I am experiencing a similar problem to another poster on the forum. I didn't want to piggyback off of that thread, however. If need be, feel free to merge this with the other one.

I was experiencing some problems with my laptop so decided to start over by restoring it to factory setting with the recovery disks last night. Everything seems to be running well so far except I am unable to access Google in either Firefox or Internet Explorer. Reading the other thread I seem to have the exact same problems. I am able to access Google using the IP address, but am unable to search for anything from there.

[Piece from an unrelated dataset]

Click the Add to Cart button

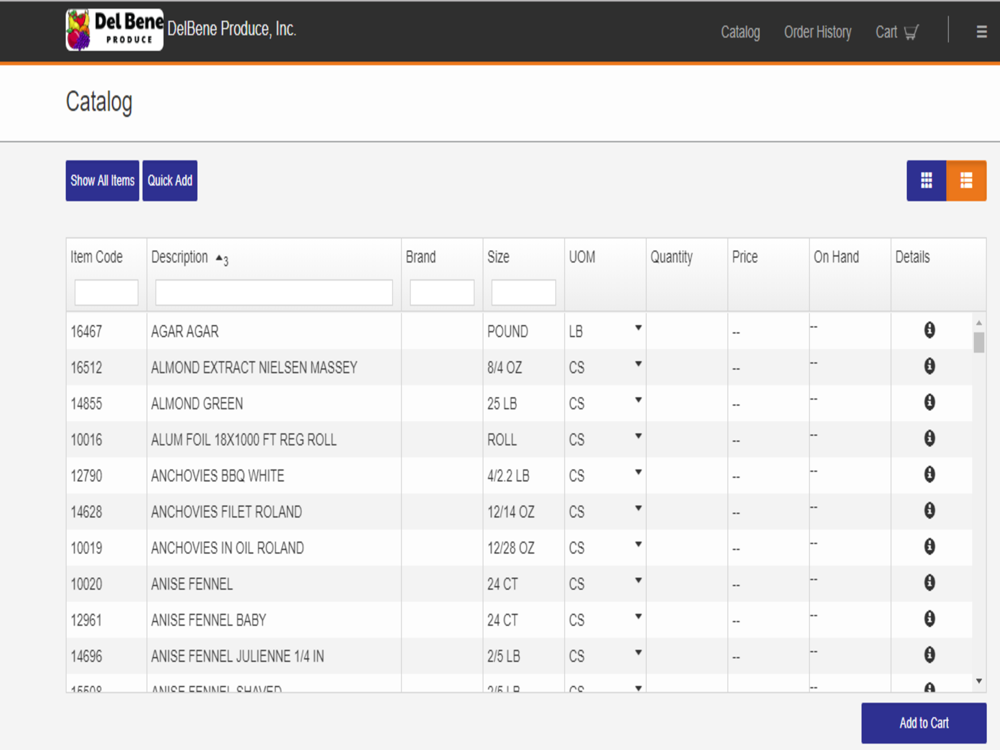[x=923, y=723]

Any help would be greatly appreciated.


----------



## Nathan_NCFC

*Re: Google Webpage Cannot Be Displayed*

Update. Both removal tools have been run successfully and a restart after both. Google webpage will still not load. Exactly the same, says Page Cannot Be Displayed. I am now getting him to install the version of AVG. Any other ideas?


----------



## Shekka

At the command prompt can he ping any website by name or only ip?


----------



## Nathan_NCFC

*Re: Google Webpage Cannot Be Displayed*

He can ping everything by name or IP. He pinged Google.com last night at a 0% loss.


----------



## Shekka

Is google the only site he can't ping at all?

Try to ping download.com


----------



## jenae

*Re: Google Webpage Cannot Be Displayed*

Hi, go to start search and type devmgmt.msc (press enter).
Navigate to your network card and right click, select "uninstall" if prompted to uninstall the drivers DO not do so. Restart computer.


----------



## Nathan_NCFC

*Re: Google Webpage Cannot Be Displayed*

Shekka - He can ping any site. By name or IP, everyone we have tried (quiet a few) have had a 0% loss. 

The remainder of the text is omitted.